EU Issues Ultimatum to Microsoft
May 23, 2005EU competition commissioner Neelie Kroes has "warned Microsoft that they have until the end of the month to tell us definitively what measures they will take to comply" with the ruling, her spokesman Jonathan Todd said.
"If it is not satisfied, the commission will activate procedures for imposing daily fines" on the group, he added.
In March 2004, the commission, which polices antitrust issues in the European Union, fined the software group a record 497 million euros ($623 million) for abusing its dominant market
position.
The commission also called on Microsoft to market a version of its leading operating system Windows without bundling it to its software Media Player and required the company to divulge information about its product operating system needed by manufacturers of competing products.
Commission "unsatisfied"
The commission has also called for an independent "monitoring trustee" to be named to make sure that Microsoft applies the ruling correctly.
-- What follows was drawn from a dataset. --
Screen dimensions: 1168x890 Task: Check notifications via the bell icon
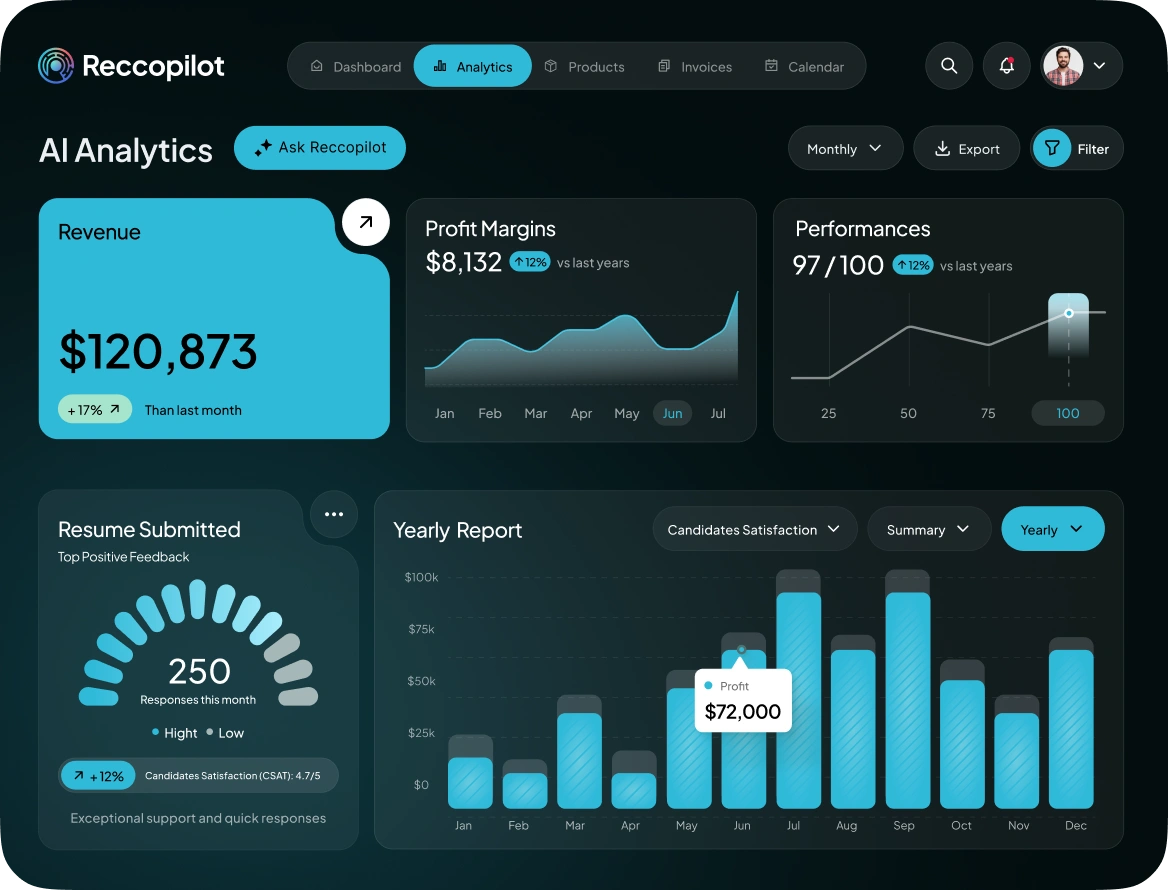click(1006, 65)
Despite "regular contacts" between Brussels and the group, Todd said the commission was unsatisfied on all of its demands.
Under EU rules, a company that fails to comply with a commission competition ruling could in theory be fined up to five percent of its daily global turnover per day for each day the ruling is not respected.
The commission has never before inflicted such harsh punishment on a company that did not bow to its will.
Playing down its defiance, a Microsoft spokesman in Brussels said: "We continue to work out with the commission towards an agreement on full compliance with the decision."